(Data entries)
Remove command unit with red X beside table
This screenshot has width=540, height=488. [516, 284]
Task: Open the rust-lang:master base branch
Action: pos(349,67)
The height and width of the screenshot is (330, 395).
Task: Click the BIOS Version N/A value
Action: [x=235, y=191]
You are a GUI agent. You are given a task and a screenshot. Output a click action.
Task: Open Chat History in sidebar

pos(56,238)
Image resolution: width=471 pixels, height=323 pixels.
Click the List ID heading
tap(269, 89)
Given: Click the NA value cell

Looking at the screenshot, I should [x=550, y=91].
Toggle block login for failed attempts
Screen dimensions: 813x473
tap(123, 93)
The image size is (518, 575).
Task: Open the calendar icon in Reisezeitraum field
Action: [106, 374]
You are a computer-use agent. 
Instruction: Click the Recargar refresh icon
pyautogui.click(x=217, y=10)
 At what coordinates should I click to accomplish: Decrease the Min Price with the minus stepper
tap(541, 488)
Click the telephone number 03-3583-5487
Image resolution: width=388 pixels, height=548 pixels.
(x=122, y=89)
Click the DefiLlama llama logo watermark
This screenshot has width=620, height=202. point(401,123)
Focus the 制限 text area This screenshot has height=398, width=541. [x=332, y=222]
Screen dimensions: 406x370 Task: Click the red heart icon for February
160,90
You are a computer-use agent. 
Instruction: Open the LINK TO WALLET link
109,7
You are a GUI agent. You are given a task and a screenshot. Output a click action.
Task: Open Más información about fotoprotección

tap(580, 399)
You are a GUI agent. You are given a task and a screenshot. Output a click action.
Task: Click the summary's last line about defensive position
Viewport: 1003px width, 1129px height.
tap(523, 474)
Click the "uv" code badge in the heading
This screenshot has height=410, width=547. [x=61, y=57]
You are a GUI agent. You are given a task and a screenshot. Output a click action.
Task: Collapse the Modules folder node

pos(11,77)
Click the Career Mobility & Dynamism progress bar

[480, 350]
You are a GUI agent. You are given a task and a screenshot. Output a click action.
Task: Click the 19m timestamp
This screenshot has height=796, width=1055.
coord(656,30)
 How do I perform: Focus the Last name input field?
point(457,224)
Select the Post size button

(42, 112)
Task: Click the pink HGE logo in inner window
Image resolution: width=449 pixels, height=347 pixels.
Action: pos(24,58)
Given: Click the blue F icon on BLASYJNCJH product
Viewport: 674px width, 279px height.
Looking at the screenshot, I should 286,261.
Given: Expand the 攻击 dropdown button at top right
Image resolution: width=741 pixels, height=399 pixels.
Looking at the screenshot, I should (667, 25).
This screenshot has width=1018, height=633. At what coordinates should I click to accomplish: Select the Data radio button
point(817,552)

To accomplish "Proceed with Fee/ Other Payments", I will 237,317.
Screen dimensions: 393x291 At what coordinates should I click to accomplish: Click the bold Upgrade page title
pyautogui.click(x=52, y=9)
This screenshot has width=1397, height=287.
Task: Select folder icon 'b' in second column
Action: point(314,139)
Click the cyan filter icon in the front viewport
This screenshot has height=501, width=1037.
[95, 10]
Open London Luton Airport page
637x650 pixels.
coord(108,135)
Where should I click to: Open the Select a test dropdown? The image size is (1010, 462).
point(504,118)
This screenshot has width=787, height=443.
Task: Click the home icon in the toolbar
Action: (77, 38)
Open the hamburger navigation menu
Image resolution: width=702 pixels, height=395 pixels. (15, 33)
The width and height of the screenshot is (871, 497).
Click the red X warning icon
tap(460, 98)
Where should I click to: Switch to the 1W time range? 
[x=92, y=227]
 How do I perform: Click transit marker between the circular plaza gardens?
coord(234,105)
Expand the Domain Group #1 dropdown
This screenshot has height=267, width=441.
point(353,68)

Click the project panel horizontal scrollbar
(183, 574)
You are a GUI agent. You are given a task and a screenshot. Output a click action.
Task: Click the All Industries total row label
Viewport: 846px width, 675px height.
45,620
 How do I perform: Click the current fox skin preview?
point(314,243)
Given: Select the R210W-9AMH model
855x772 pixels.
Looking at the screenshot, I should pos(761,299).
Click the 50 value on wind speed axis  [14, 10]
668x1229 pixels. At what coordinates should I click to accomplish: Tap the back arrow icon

## Required action
The data must be output in full, exactly as given.

## Exercise result
Remove command unit with red X beside table
This screenshot has width=540, height=488. [516, 284]
Task: Open the rust-lang:master base branch
Action: pos(349,67)
The height and width of the screenshot is (330, 395).
Task: Click the BIOS Version N/A value
Action: [x=235, y=191]
You are a GUI agent. You are given a task and a screenshot. Output a click action.
Task: Open Chat History in sidebar

pos(56,238)
Image resolution: width=471 pixels, height=323 pixels.
Click the List ID heading
tap(269, 89)
Given: Click the NA value cell

Looking at the screenshot, I should [x=550, y=91].
Toggle block login for failed attempts
Screen dimensions: 813x473
tap(123, 93)
The image size is (518, 575).
Task: Open the calendar icon in Reisezeitraum field
Action: [106, 374]
You are a computer-use agent. 
Instruction: Click the Recargar refresh icon
pyautogui.click(x=217, y=10)
 At what coordinates should I click to accomplish: Decrease the Min Price with the minus stepper
tap(541, 488)
Click the telephone number 03-3583-5487
Image resolution: width=388 pixels, height=548 pixels.
(x=122, y=89)
Click the DefiLlama llama logo watermark
This screenshot has width=620, height=202. point(401,123)
Focus the 制限 text area This screenshot has height=398, width=541. [x=332, y=222]
Screen dimensions: 406x370 Task: Click the red heart icon for February
160,90
You are a computer-use agent. 
Instruction: Open the LINK TO WALLET link
109,7
You are a GUI agent. You are given a task and a screenshot. Output a click action.
Task: Open Más información about fotoprotección

tap(580, 399)
You are a GUI agent. You are given a task and a screenshot. Output a click action.
Task: Click the summary's last line about defensive position
Viewport: 1003px width, 1129px height.
tap(523, 474)
Click the "uv" code badge in the heading
This screenshot has height=410, width=547. [x=61, y=57]
You are a GUI agent. You are given a task and a screenshot. Output a click action.
Task: Collapse the Modules folder node

pos(11,77)
Click the Career Mobility & Dynamism progress bar

[480, 350]
You are a GUI agent. You are given a task and a screenshot. Output a click action.
Task: Click the 19m timestamp
This screenshot has height=796, width=1055.
coord(656,30)
 How do I perform: Focus the Last name input field?
point(457,224)
Select the Post size button

(42, 112)
Task: Click the pink HGE logo in inner window
Image resolution: width=449 pixels, height=347 pixels.
Action: pos(24,58)
Given: Click the blue F icon on BLASYJNCJH product
Viewport: 674px width, 279px height.
Looking at the screenshot, I should 286,261.
Given: Expand the 攻击 dropdown button at top right
Image resolution: width=741 pixels, height=399 pixels.
Looking at the screenshot, I should (667, 25).
This screenshot has width=1018, height=633. At what coordinates should I click to accomplish: Select the Data radio button
point(817,552)

To accomplish "Proceed with Fee/ Other Payments", I will 237,317.
Screen dimensions: 393x291 At what coordinates should I click to accomplish: Click the bold Upgrade page title
pyautogui.click(x=52, y=9)
This screenshot has width=1397, height=287.
Task: Select folder icon 'b' in second column
Action: point(314,139)
Click the cyan filter icon in the front viewport
This screenshot has height=501, width=1037.
[95, 10]
Open London Luton Airport page
637x650 pixels.
coord(108,135)
Where should I click to: Open the Select a test dropdown? The image size is (1010, 462).
point(504,118)
This screenshot has width=787, height=443.
Task: Click the home icon in the toolbar
Action: (77, 38)
Open the hamburger navigation menu
Image resolution: width=702 pixels, height=395 pixels. (15, 33)
The width and height of the screenshot is (871, 497).
Click the red X warning icon
tap(460, 98)
Where should I click to: Switch to the 1W time range? 
[x=92, y=227]
 How do I perform: Click transit marker between the circular plaza gardens?
coord(234,105)
Expand the Domain Group #1 dropdown
This screenshot has height=267, width=441.
point(353,68)

Click the project panel horizontal scrollbar
(183, 574)
You are a GUI agent. You are given a task and a screenshot. Output a click action.
Task: Click the All Industries total row label
Viewport: 846px width, 675px height.
45,620
 How do I perform: Click the current fox skin preview?
point(314,243)
Given: Select the R210W-9AMH model
855x772 pixels.
Looking at the screenshot, I should pos(761,299).
Click the 50 value on wind speed axis  [14, 10]
668x1229 pixels. At what coordinates should I click to accomplish: Tap the back arrow icon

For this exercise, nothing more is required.